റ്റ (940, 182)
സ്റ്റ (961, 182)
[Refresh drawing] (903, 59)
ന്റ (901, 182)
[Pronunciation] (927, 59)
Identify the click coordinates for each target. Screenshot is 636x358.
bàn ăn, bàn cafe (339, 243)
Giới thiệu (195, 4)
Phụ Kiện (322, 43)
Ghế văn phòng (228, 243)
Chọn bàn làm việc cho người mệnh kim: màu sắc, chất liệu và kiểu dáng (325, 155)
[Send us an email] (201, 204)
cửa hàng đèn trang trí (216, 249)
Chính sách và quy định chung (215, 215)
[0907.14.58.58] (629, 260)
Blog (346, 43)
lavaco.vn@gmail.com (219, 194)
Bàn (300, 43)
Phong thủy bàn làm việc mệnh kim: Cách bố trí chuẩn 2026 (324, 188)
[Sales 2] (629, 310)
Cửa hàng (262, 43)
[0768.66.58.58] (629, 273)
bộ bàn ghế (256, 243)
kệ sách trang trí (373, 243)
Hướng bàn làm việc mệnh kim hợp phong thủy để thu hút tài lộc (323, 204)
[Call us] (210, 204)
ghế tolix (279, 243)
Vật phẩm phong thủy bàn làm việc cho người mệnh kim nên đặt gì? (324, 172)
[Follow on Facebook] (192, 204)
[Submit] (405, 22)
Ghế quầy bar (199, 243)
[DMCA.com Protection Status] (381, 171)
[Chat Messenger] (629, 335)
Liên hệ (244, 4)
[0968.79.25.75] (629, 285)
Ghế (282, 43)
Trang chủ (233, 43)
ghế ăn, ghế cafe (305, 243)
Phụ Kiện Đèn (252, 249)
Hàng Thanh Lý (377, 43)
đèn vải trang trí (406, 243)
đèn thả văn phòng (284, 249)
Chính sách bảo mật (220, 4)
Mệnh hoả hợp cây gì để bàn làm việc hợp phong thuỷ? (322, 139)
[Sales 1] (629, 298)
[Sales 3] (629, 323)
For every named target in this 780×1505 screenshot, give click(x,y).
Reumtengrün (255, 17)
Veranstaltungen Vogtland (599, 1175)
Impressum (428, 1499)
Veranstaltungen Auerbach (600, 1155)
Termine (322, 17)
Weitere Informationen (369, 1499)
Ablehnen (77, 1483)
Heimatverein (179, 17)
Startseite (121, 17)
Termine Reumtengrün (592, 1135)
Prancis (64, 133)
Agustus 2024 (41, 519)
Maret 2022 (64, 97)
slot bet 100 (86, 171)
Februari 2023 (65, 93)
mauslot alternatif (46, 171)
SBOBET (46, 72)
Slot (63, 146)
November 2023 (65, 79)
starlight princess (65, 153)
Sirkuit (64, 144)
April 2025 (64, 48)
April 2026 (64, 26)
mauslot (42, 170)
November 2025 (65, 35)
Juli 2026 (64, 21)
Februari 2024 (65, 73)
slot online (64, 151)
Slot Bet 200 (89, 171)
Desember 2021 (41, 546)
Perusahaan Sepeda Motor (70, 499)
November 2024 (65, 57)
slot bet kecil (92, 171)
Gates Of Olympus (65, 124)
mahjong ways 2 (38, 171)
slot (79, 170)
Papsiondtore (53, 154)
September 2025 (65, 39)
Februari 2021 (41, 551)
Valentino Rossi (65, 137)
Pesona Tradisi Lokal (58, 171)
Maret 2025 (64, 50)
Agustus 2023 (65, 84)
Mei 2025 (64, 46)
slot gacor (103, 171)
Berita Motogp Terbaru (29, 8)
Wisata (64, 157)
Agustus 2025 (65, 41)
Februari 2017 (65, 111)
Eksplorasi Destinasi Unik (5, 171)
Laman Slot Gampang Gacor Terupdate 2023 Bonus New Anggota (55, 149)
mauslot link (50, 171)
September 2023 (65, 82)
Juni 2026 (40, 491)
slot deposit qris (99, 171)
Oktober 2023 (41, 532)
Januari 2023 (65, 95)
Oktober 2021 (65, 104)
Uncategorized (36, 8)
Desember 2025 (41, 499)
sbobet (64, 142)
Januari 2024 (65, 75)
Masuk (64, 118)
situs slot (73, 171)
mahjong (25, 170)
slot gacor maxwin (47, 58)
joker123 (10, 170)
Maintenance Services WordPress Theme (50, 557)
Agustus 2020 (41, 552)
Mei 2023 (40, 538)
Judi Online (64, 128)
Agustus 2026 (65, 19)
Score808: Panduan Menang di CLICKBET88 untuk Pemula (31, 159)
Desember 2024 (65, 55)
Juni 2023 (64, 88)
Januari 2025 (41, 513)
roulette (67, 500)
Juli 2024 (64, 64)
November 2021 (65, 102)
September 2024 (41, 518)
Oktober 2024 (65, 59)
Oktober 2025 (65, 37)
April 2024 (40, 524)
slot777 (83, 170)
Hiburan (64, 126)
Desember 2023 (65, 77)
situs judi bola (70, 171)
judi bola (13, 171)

WHAT THIS TASK INVOLVES: Copy out the data from the line containing "Judi Online (64, 128)" through the line containing "April 2024 (40, 524)", keeping each line whole but increasing every coordinate by 13.

ANSWER TO THIS EXERCISE:
Judi Online (77, 141)
Agustus 2026 (78, 32)
Score808: Panduan Menang di CLICKBET88 untuk Pemula (44, 172)
Desember 2024 (78, 68)
Juni 2023 (77, 101)
Januari 2025 (54, 526)
roulette (80, 513)
Juli 2024 (77, 77)
November 2021 (78, 115)
September 2024 (54, 531)
Oktober 2024 (78, 72)
Oktober 2025 (78, 50)
April 2024 (53, 537)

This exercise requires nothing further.